- **Supplied entries**

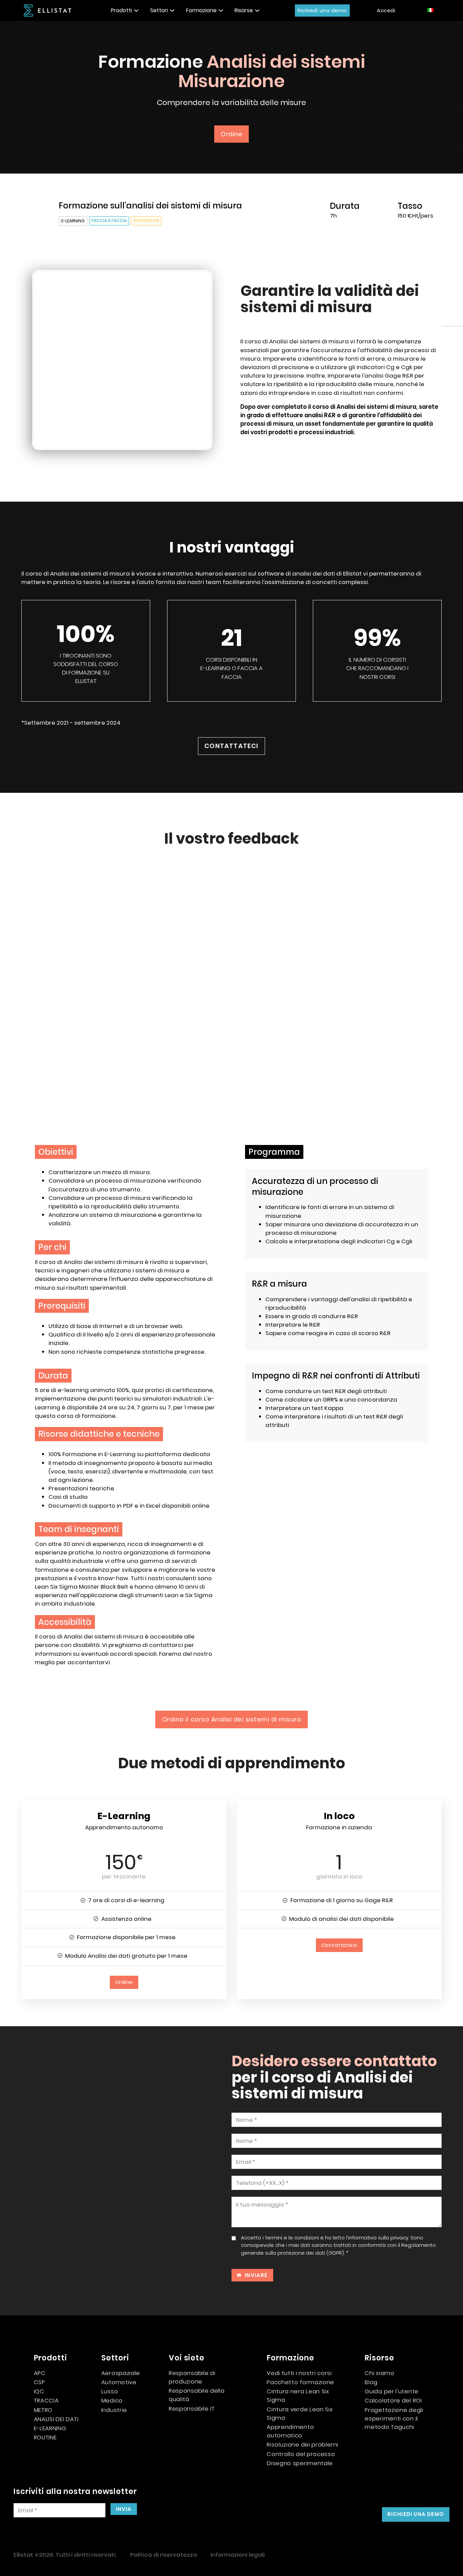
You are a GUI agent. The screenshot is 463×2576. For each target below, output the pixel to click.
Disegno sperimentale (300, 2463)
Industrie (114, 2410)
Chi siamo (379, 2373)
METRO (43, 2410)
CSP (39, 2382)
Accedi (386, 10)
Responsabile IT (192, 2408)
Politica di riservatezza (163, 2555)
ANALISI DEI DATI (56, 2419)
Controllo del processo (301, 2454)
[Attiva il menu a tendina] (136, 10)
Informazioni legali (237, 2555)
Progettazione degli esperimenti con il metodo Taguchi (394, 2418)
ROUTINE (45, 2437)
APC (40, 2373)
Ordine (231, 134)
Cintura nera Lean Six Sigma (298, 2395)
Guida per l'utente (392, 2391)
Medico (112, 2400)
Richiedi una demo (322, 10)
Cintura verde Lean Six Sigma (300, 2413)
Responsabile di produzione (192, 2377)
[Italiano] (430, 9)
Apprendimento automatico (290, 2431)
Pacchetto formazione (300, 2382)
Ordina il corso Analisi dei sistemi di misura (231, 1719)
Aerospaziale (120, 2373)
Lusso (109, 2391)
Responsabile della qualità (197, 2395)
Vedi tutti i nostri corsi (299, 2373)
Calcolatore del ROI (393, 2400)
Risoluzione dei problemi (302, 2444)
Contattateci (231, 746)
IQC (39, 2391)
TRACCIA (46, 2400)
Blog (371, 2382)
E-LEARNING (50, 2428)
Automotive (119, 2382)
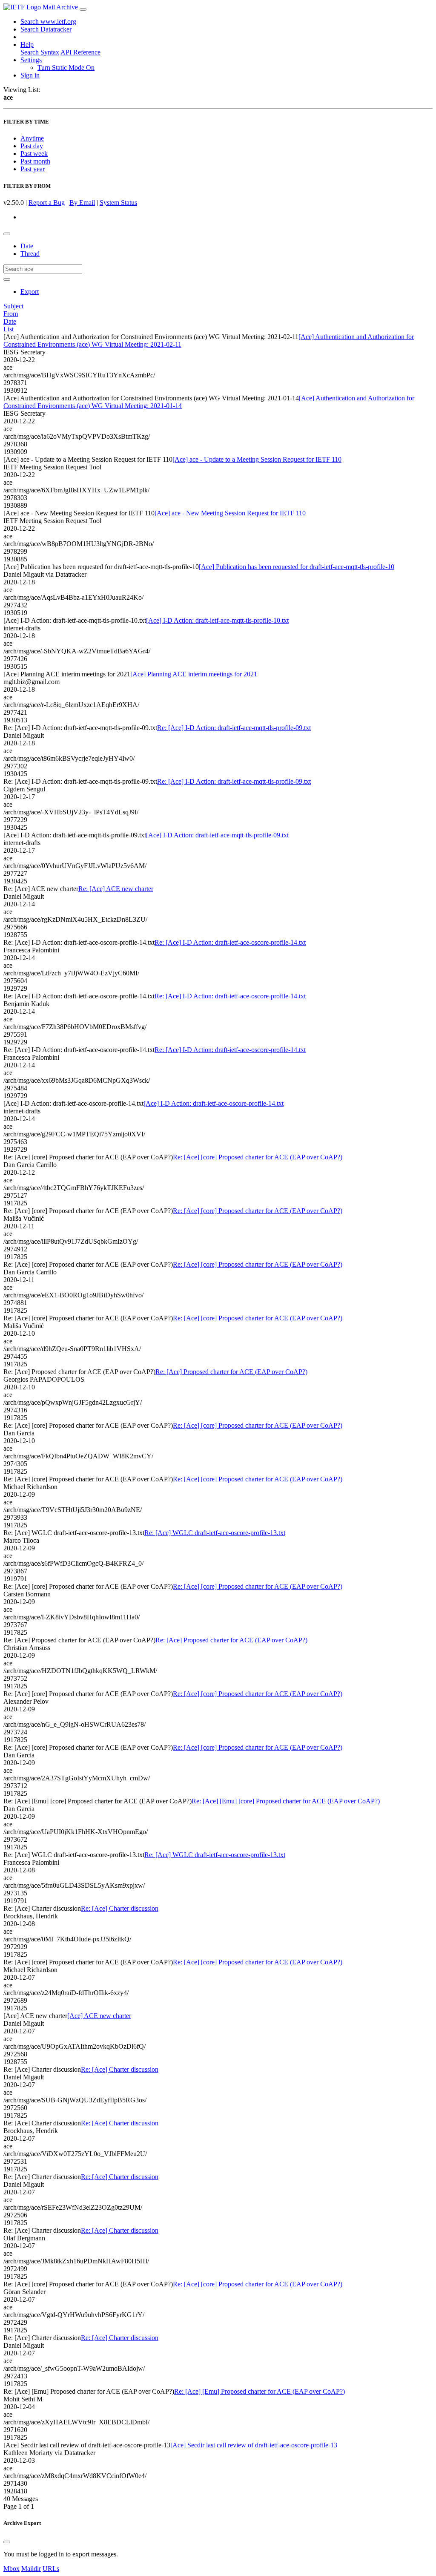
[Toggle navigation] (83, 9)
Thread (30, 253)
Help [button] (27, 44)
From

- **Work to complete**
Every entry belongs in the answer exactly as written, but no picture does.

- **Solution for this problem**
You are a GUI agent. The screenshot is 463×2576. For each target below, output the pixel to click.
Disegno sperimentale (300, 2463)
Industrie (114, 2410)
Chi siamo (379, 2373)
METRO (43, 2410)
CSP (39, 2382)
Accedi (386, 10)
Responsabile IT (192, 2408)
Politica di riservatezza (163, 2555)
ANALISI DEI DATI (56, 2419)
Controllo del processo (301, 2454)
[Attiva il menu a tendina] (136, 10)
Informazioni legali (237, 2555)
Progettazione degli esperimenti con il metodo Taguchi (394, 2418)
ROUTINE (45, 2437)
APC (40, 2373)
Ordine (231, 134)
Cintura nera Lean Six Sigma (298, 2395)
Guida per l'utente (392, 2391)
Medico (112, 2400)
Richiedi una demo (322, 10)
Cintura verde Lean Six Sigma (300, 2413)
Responsabile di produzione (192, 2377)
[Italiano] (430, 9)
Apprendimento automatico (290, 2431)
Pacchetto formazione (300, 2382)
Ordina il corso Analisi dei sistemi di misura (231, 1719)
Aerospaziale (120, 2373)
Lusso (109, 2391)
Responsabile della qualità (197, 2395)
Vedi tutti i nostri corsi (299, 2373)
Calcolatore del ROI (393, 2400)
Risoluzione dei problemi (302, 2444)
Contattateci (231, 746)
IQC (39, 2391)
TRACCIA (46, 2400)
Blog (371, 2382)
E-LEARNING (50, 2428)
Automotive (119, 2382)
[Toggle navigation] (83, 9)
Thread (30, 253)
Help [button] (27, 44)
From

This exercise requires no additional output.